__DOCUMENT TEXT__:
It’s hard to believe, but the cigarette-packet-shaped gadget
on the left can store the tracks from all 800 CDs on the right.
The iPod has arrived, and we may never listen to music in the same
way again.
Music culture is undergoing the most radical change since punk,
but this time the revolutionary figure isn’t a sneering kid
with a mohair jumper and a microphone. Instead it’s a sleek
piece of technology the size of a cigarette packet. Apple’s
breakout personal MP3 player the iPod is a palm-sized paradigm
shift that will render your CD collection obsolete and effect the
biggest music industry shakeout in years. In sales figures alone
it’s the retail sensation of the year. But its capacity to
legitimise a culture of downloadable MP3 music beyond teenagers
and geeks and into the homes of middle England spells dread in
the corridors of the music business. One record company boss executive
recently told his staff that ‘CD sales will be zero in three
years’ if they fail to change their business. Another likened
the music business to the Titanic.
The current print and TV campaign for the iPod – where silhouette
figures dance around wearing white earphones plugged into a small,
rectangular handheld gadget – paradoxically makes few claims
for a product that both enables and symbolises a revolution in
the way we consume music.
‘Think Different’ is the maxim of Steve Jobs’ Cupertino,
California company, and the iPod is true to its word. Not so much
another palmsize, must-have techno gadget as an entire mindset
made digital, the iPod is to the 21st century what the first Sony
Walkman was at its launch in 1981 – a new, ultrapersonal
medium of listening to music of any kind, anywhere, anytime, if
not all the time. The iPod represents a revolution in the head
as well as in the palm, and is fast emerging as the essential tool
for a magpie generation who no longer define their music tastes
by genre, but by hyper-eclectic playlist.
Designed by a team under Apple’s British VP of industrial
design Jonathan Ive, who this year won the Design Museum’s
first ever Designer of the year award, the iPod was initially conceived
and marketed in 2001.

__Word and element location data__:

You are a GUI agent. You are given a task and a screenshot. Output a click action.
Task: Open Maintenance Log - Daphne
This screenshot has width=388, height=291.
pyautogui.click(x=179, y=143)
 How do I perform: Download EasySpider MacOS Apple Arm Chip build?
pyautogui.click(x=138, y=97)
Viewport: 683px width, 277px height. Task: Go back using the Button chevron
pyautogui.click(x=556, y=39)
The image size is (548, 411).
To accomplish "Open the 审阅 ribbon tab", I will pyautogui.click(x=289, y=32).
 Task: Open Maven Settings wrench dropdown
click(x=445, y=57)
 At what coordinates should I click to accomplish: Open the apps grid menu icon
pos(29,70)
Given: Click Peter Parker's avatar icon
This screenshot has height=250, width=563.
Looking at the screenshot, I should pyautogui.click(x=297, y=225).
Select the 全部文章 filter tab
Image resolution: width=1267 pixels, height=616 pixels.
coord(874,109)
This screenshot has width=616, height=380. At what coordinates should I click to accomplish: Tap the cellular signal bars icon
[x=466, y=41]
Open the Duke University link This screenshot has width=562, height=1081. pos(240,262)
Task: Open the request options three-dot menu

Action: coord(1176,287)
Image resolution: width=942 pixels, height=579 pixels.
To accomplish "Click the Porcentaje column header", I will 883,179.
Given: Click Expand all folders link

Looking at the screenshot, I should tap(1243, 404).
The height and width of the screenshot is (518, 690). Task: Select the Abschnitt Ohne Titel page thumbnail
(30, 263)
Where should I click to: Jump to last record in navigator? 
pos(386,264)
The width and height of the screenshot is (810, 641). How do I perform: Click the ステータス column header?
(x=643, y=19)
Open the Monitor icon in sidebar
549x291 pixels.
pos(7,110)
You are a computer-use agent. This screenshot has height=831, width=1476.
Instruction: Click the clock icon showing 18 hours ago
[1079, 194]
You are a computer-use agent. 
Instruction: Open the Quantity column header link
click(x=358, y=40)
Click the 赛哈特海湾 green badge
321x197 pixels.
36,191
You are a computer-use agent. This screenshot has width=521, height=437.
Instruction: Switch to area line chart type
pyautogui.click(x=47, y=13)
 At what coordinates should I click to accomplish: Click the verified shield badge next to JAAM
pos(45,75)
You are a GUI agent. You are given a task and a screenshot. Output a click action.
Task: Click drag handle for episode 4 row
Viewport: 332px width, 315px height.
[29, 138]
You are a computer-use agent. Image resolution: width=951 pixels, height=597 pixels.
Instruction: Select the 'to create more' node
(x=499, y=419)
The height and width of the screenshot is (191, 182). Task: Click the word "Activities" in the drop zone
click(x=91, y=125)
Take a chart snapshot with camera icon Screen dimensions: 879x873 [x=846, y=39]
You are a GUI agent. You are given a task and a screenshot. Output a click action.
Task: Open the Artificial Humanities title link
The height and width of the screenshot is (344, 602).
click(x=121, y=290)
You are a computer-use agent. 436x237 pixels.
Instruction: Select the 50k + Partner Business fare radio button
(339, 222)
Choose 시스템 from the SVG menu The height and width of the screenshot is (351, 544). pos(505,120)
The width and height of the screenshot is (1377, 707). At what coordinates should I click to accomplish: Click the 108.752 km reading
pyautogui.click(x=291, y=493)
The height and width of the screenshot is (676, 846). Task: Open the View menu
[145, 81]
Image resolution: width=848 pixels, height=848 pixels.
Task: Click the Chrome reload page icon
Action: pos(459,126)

__DIRECTIONS FOR THIS TASK__: Translate this sentence from the text on the iPod into French: "The iPod has arrived, and we may never listen to music in the same way again." The rows come from a different source than the text.

__SOLUTION__: L'iPod est arrivé, et nous n'écouterons peut-être plus jamais la musique de la même façon.